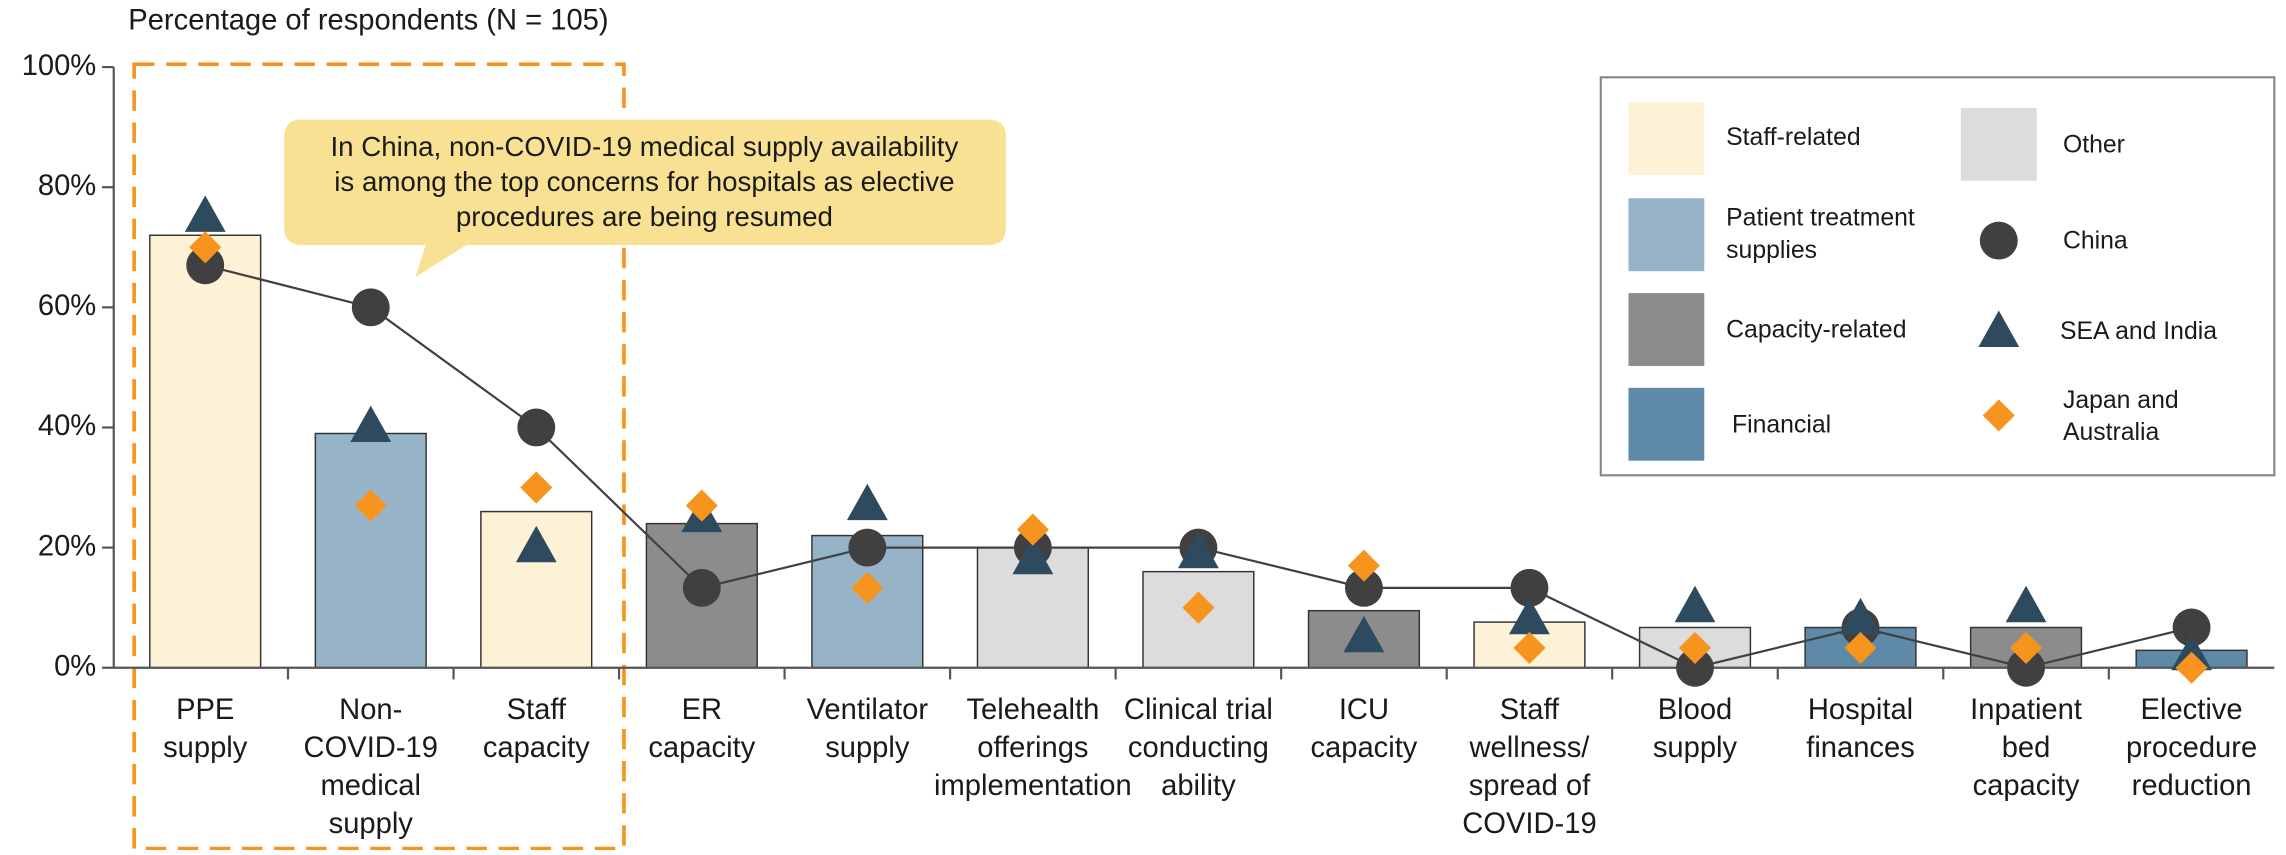  Describe the element at coordinates (1198, 786) in the screenshot. I see `x-tick-label: ability` at that location.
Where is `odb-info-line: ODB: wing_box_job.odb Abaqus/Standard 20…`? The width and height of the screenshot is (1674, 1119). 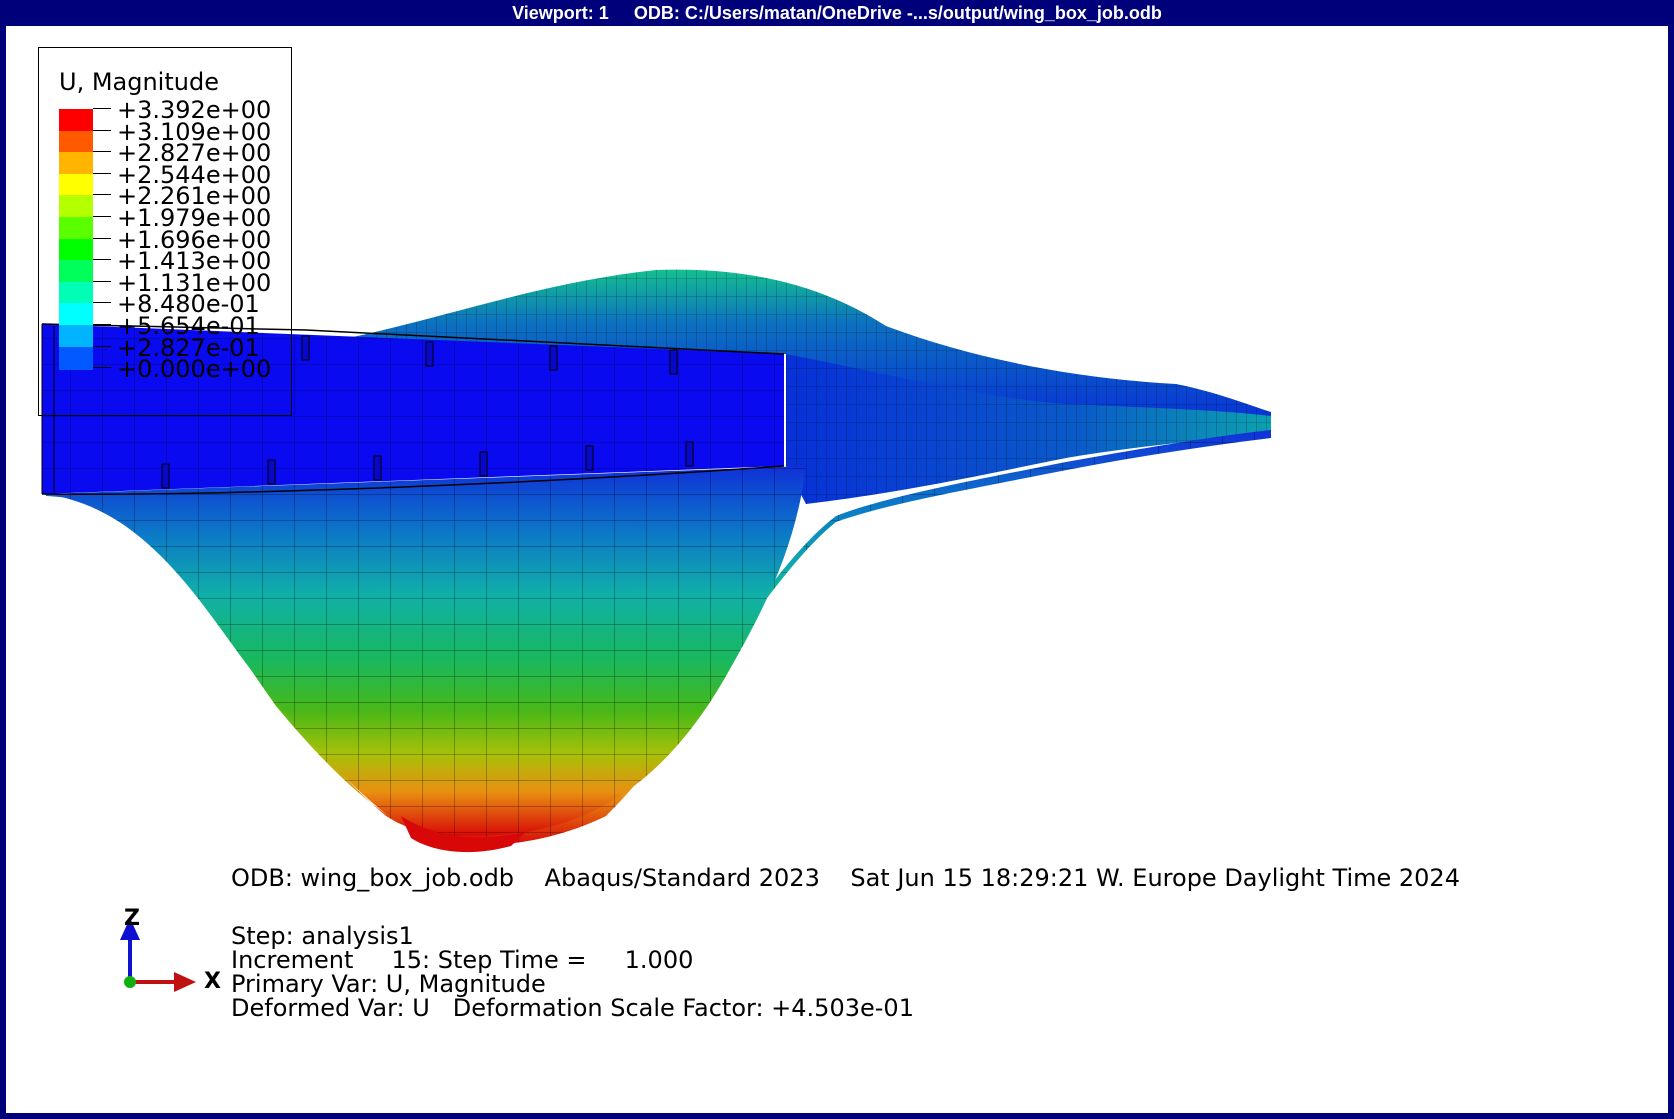 odb-info-line: ODB: wing_box_job.odb Abaqus/Standard 20… is located at coordinates (846, 878).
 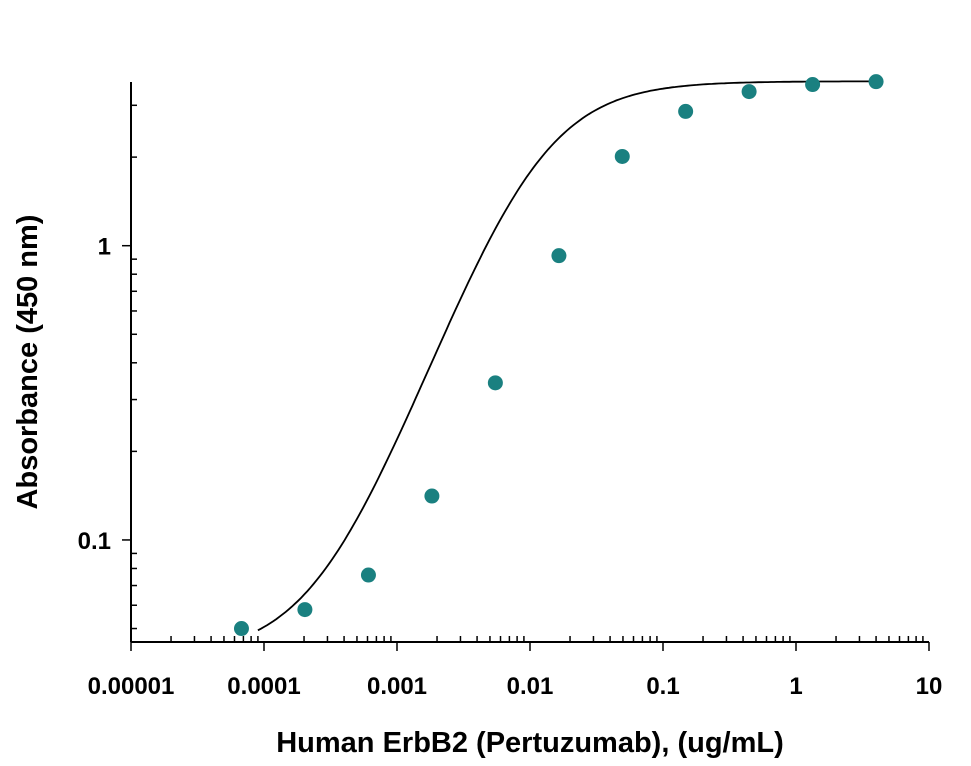 I want to click on x-tick-label: 0.001, so click(x=397, y=686).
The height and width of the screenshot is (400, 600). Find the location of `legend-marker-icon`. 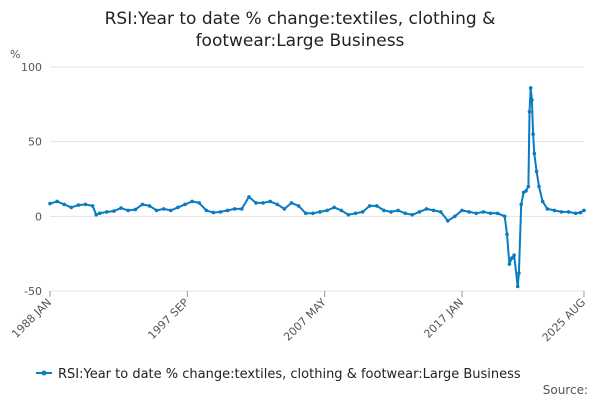

legend-marker-icon is located at coordinates (44, 373).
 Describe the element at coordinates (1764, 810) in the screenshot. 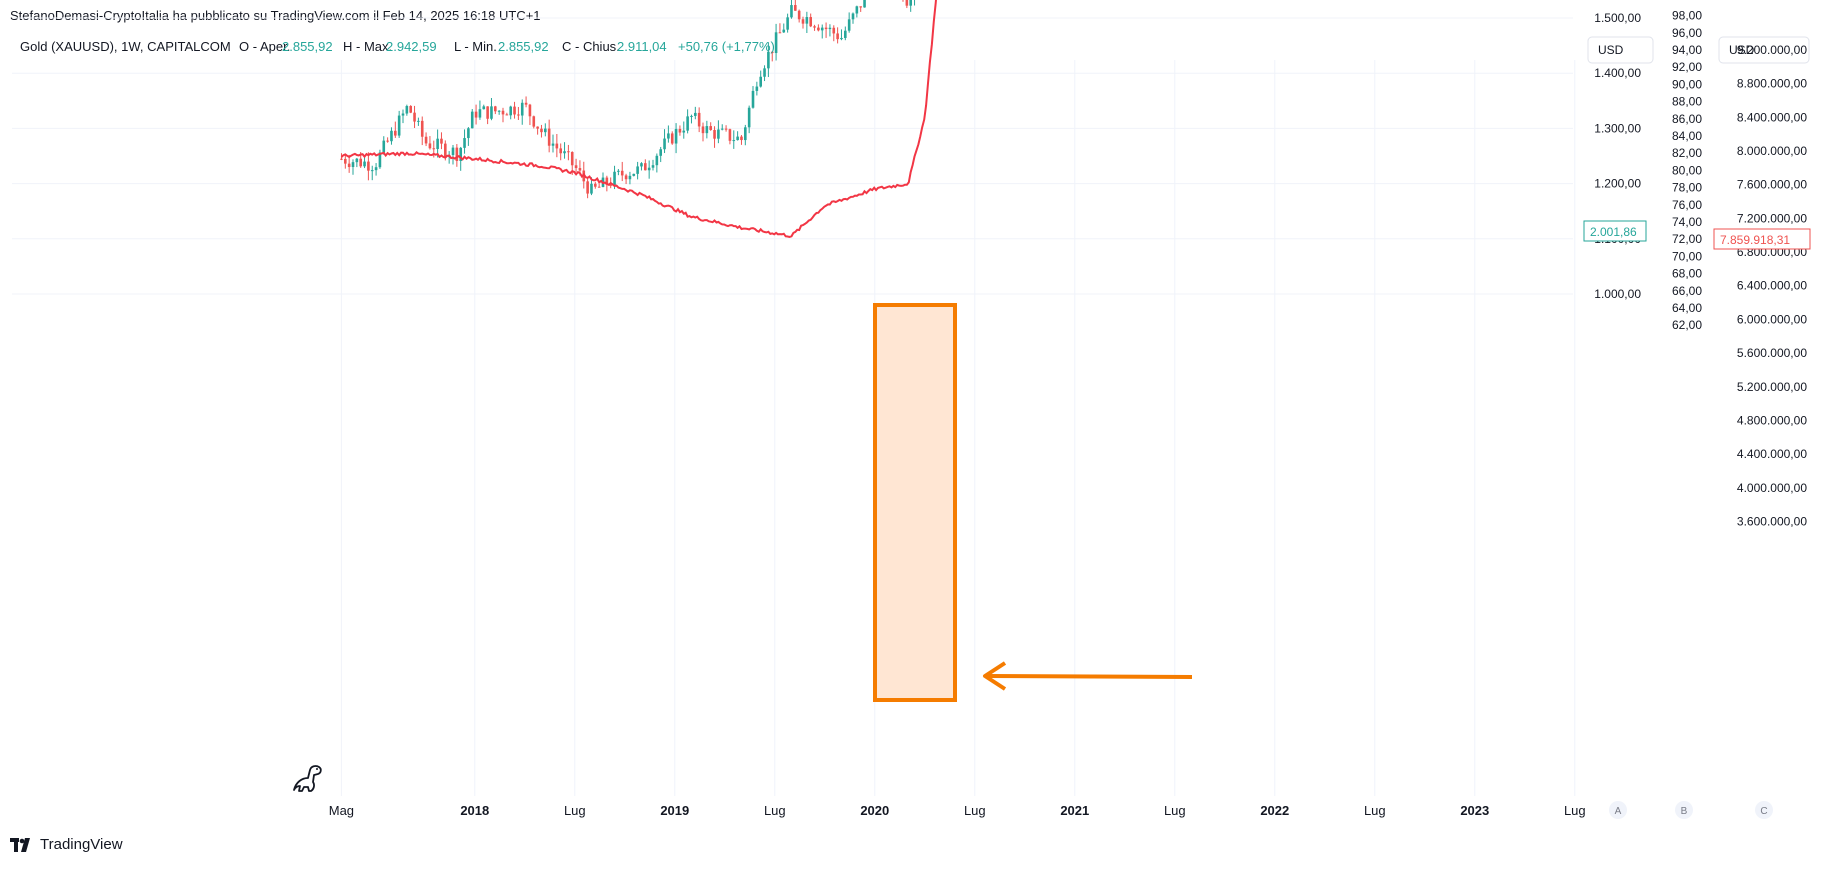

I see `scale-button-c` at that location.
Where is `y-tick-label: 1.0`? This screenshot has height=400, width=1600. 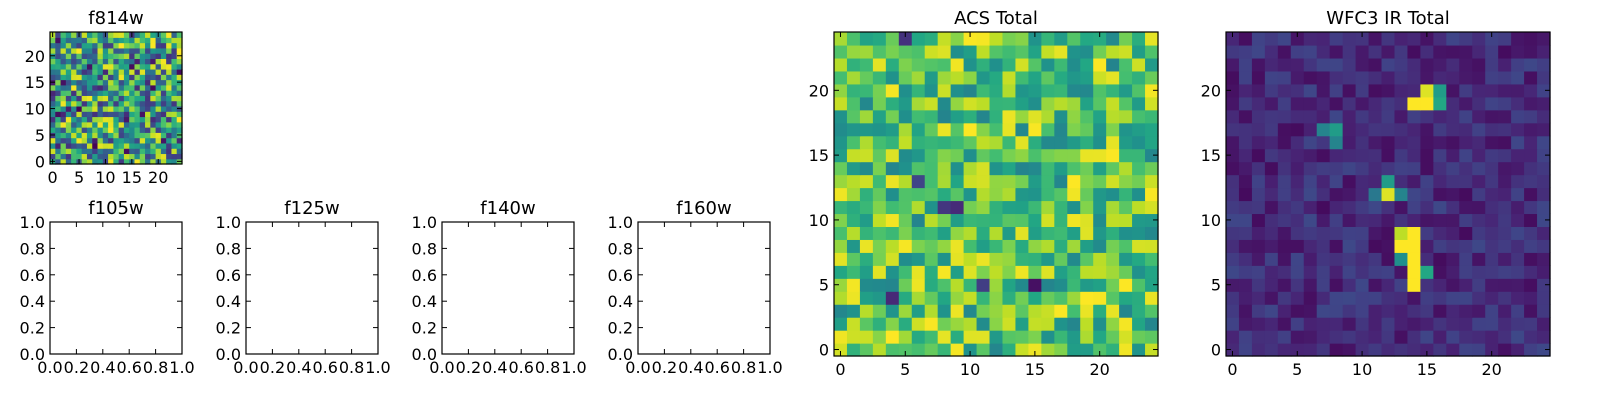 y-tick-label: 1.0 is located at coordinates (32, 222).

_ _ _ _

Rewrite the lines from the one containing "The height and" up to and including the one containing "legend-marker-icon is located", putting "image" in place of "screenshot" and keeping everything else the same. Omit the pictures.

● Expected answer:
The height and width of the image is (400, 600). Find the location of `legend-marker-icon`. 

legend-marker-icon is located at coordinates (44, 373).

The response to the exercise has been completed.